Dealing differently with water in the built environment

Downpour flooding and persistent drought: two extremes that are familiar to every person living in a city or village in our country. And we experienced them again in 2020. ‘We have to deal with water differently in the built environment,’ says KWR researcher Marcel Paalman. Together with its partners, KWR made significant progress last year in developing a water-cycle-wide circular approach.

‘You no longer have to convince anyone of the urgent need to retain water in the built environment, for its use or reuse,’ says Paalman, co-coordinator of the Water in the Circular Economy (WiCE) research programme. In collaboration with many actors, KWR took steps in 2020 to incorporate water at the beginning of design processes, and to take a new perspective on the values this delivers. The conclusion reached: the built environment calls for a shorter circular water cycle.

Water challenges in the built environment

Besides balancing water retention and use, cities and villages are confronted with other water challenges, explains Paalman. ‘Water is needed for the green spaces, particularly in dry periods. This need for green and water is also linked to the mitigation of heat stress. And in hot summers the drinking water utilities approach the limits of their capacity to provide sufficient drinking water. They make calls for water conservation. For example, through a change in citizen behaviour, the introduction of water conservation measures, or the use and reuse water. Then the question becomes: How do you address this challenge in an integrated manner?’

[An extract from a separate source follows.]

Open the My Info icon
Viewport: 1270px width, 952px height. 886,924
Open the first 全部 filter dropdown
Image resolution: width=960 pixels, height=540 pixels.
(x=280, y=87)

New forms of collaboration

To a significant extent, the solutions are technical in nature, and KWR’s knowledge makes a contribution in this regard. ‘Think, for instance, of rainwater treatment or new sanitation techniques, in which you can treat wastewater on a local scale for local use,’ says Henk-Jan van Alphen, researcher at KWR. ‘This allows you to potentially save on large-scale treatment capacity.’ At the same time this raises a fundamental question: How do you create new forms of partnership that make such innovative water systems possible? In other words, it is more than a matter of technique. Van Alphen explains: ‘Traditionally, the water utility delivers drinking water to a residential neighbourhood. The municipality discharges the water, and the Water Authority then looks after its treatment. But if you make the water system circular at the neighbourhood level, then all these actors need to sit down at the table together. Where does the responsibility of one end, and that of another begin? Or should we opt instead for a joint approach?’

Brainport Smart District

It is therefore pretty complicated. And according to both Van Alphen and Paalman, this is perfectly illustrated in one of the highlights of 2020: the presentation of the research report on Brainport Smart District; an innovative neighbourhood in Helmond, with a design that is strongly focused on a smart, circular and resilient water system. The report describes what the circular water system might look like. KWR coordinated this process with experts from Brabant Water, the Aa and Maas and De Dommel Water Authorities, the Province of North Brabant, the municipality of Helmond, and the Brainport Smart District Foundation (BSD). BSD is one of the four pilots within the WiCE theme ‘Value in the Water Cycle’, which researches the governance of the circular water cycle. As this theme’s coordinator, Van Alphen is enthusiastic about the Helmond pilot. ‘By setting targets, like building homes that ultimately result in water-savings of at least 40 percent, you attract project developers who are guided by sustainability and innovation. They present plans that need to be tested for their feasibility. Sometimes this calls for further research. Normally, the municipality issues the specifications, whereupon the project developer begins the construction. The water mains are dealt with at the end of the design process. In the case of BSD, the entire district is being built from scratch, and that includes the water system. This is more complex than ever, as well as being experimental. Does everything work as we expected? And how will the residents deal with it?’ Now that the research report has been done, it is the turn of the project developers and contractors to elaborate the plans further.

New cost-benefit analysis

Van Alphen stresses that a critically important element in the transition to circular water in the built environment, is the need to reinvent cost-benefit analysis. ‘Since today’s water system is so efficient, it always seems that a new approach is going to be more costly. But as soon as you take additional values into consideration, such as flood protection or heat-stress mitigation, you sometimes arrive at very different conclusions.’  The position of KWR, as a research institute, allows us to lay out different values in a clear and substantiated fashion. ‘As scientists, we don’t need to reason from the perspective of a particular mission statement,’ adds Paalman. ‘In this way we help others look over their own garden fence. An entirely new way of working, which we will increasingly get the hang of together.’